## [SHORT TASK]
List every line in the entries below that contains the string "icon". Case counts.

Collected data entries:
<<<<

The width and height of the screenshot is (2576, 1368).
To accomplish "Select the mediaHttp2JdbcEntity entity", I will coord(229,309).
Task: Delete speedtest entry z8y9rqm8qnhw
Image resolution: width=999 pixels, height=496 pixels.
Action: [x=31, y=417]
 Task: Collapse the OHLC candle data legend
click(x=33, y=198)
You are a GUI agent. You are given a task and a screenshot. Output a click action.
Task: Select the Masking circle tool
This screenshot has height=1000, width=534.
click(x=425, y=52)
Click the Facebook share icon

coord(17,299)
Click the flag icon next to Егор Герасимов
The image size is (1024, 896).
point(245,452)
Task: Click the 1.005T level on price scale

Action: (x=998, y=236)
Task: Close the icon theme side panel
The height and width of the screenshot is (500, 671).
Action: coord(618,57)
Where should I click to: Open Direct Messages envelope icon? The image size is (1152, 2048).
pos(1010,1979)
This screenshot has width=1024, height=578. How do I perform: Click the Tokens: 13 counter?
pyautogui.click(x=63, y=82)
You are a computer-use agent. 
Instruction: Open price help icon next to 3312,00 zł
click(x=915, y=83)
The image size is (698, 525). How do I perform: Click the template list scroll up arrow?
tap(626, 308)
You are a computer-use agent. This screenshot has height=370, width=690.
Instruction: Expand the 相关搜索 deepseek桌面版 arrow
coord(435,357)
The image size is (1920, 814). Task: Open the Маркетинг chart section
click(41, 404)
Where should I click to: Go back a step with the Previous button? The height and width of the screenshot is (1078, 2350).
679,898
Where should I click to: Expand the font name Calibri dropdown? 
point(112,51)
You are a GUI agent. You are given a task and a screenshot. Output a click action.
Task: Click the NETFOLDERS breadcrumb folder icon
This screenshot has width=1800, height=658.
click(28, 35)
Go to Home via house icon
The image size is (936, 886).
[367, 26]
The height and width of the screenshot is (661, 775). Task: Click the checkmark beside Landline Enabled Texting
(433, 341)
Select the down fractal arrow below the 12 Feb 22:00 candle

>>>>

## [COMPLETED TASK]
Click the Facebook share icon
Click the flag icon next to Егор Герасимов
Task: Close the icon theme side panel
Where should I click to: Open Direct Messages envelope icon? The image size is (1152, 2048).
Instruction: Open price help icon next to 3312,00 zł
Task: Click the NETFOLDERS breadcrumb folder icon
Go to Home via house icon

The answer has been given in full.